# Desafios
(1) Transcreva, do texto sobre audiências de custódia, tudo o que vai de "Além disso, muitos" até "crescimento da criminalidade.".
(2) Resuma em duas frases o texto sobre audiências de custódia.

Embora a utilização das audiências de custódia no Brasil apresente inúmeros benefícios para o direito brasileiro, a sua implantação gera muitas divergências doutrinárias. O principal obstáculo para a não utilização desse instituto a análise de custo e benefício, fundamentando que os benefícios trazidos são poucos e os custos muito elevados.

Além disso, muitos doutrinadores afirmam que pelo fato do Brasil não apresentar uma estrutura judiciária de qualidade, os resultados desejados pelo instituto não serão alcançados da forma como se espera. Assim, muitos doutrinadores têm disseminado o seu descrédito e apontado que o aumento no número de prisões não tem relação com a cultura de encarceramento ou de falha de estrutura judiciária, mas sim, relação com questões sociais que favorecem o crescimento da criminalidade.

Para Cassiolato (2014) a população carcerária brasileira é realmente muito elevada, porém, grande parte desse número decorre de questões sociais, como por exemplo, desigualdade social, preconceitos, falta de oportunidades, entre outros fatores. Para o autor, o elevado número de presos não deriva da falta de condições e instrumentos processuais, mas sim, única e exclusivamente de questões sociais.[8]

Outro ponto de extrema importância levantado pelos doutrinadores é o etiquetamento social, segundo Barbosa (2015, p, 25):

Em outras palavras, a audiência de custódia é reflexo de uma política com discurso humanista, mas com manutenção da prática do labeling approach, pois de nada adianta o juiz ver ou "olhar no olho" do conduzido, se tem uma mentalidade de entiquetamento. A capacitação deveria ultrapassar a esfera da forma, do procedimento, e alcançar uma política minimalista de alterações estruturais com vistas à expansão da liberdade, aumentando as ferramentas para a manutenção da presunção de inocência, o que também é previsto no art. 8, item 2 da Convenção Americana de Direitos Humanos.

# Registros fornecidos
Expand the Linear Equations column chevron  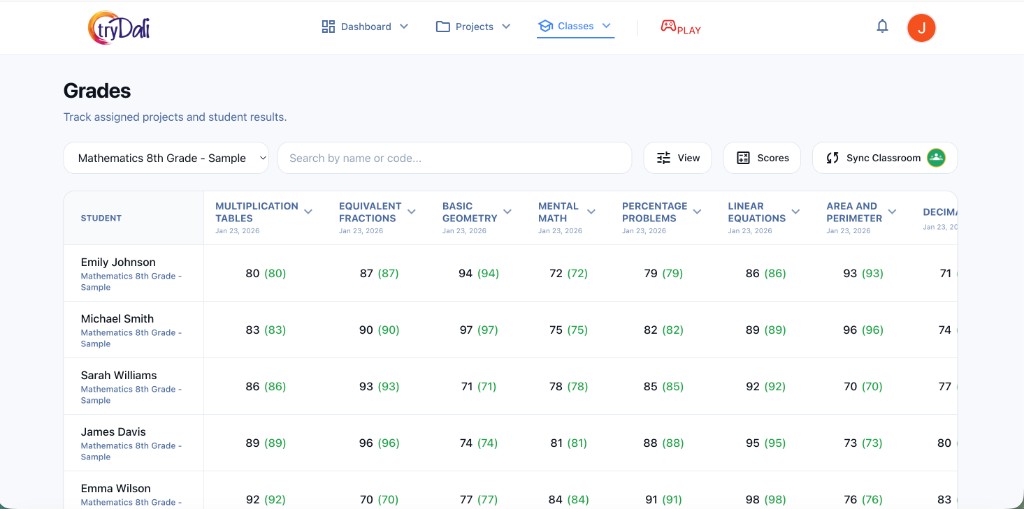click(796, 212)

* * *

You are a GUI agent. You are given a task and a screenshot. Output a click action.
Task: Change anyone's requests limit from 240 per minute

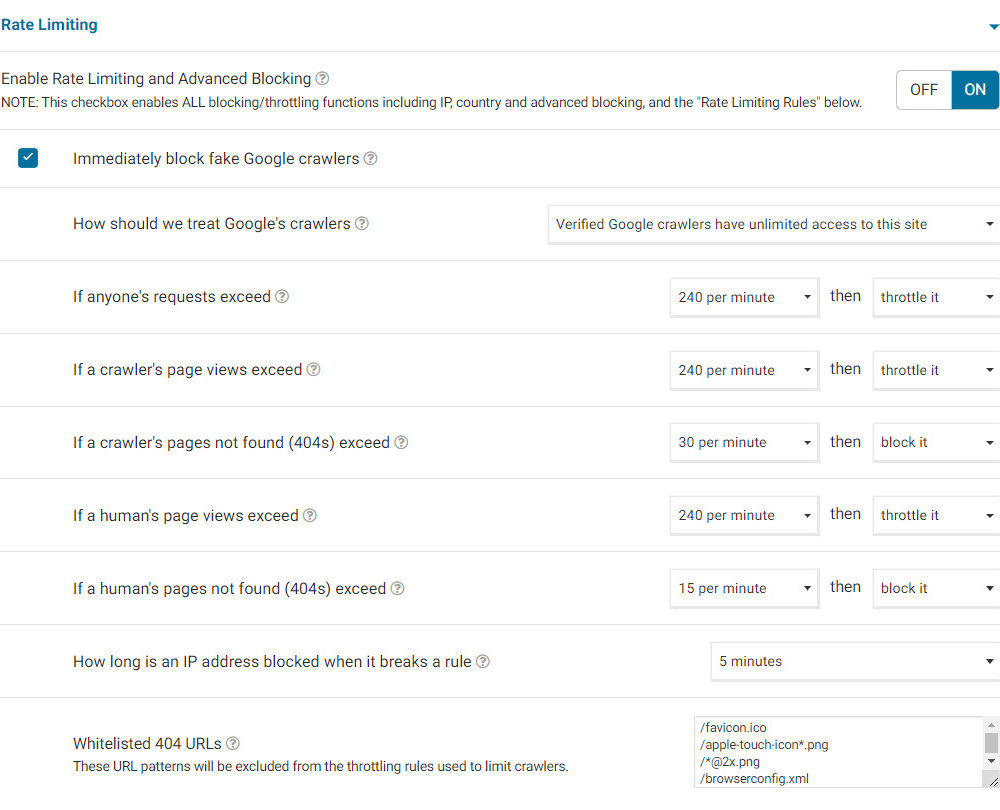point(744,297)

# Respostas por tarefa
(1)
Além disso, muitos doutrinadores afirmam que pelo fato do Brasil não apresentar uma estrutura judiciária de qualidade, os resultados desejados pelo instituto não serão alcançados da forma como se espera. Assim, muitos doutrinadores têm disseminado o seu descrédito e apontado que o aumento no número de prisões não tem relação com a cultura de encarceramento ou de falha de estrutura judiciária, mas sim, relação com questões sociais que favorecem o crescimento da criminalidade.

(2) Apesar dos benefícios, a implantação das audiências de custódia no Brasil gera divergências doutrinárias. Muitos doutrinadores afirmam que, sem uma estrutura judiciária de qualidade, os resultados não serão alcançados como se espera e que o aumento das prisões se relaciona com questões sociais, enquanto Barbosa aponta que a audiência de custódia, apesar do discurso humanista, mantém a prática do labeling approach.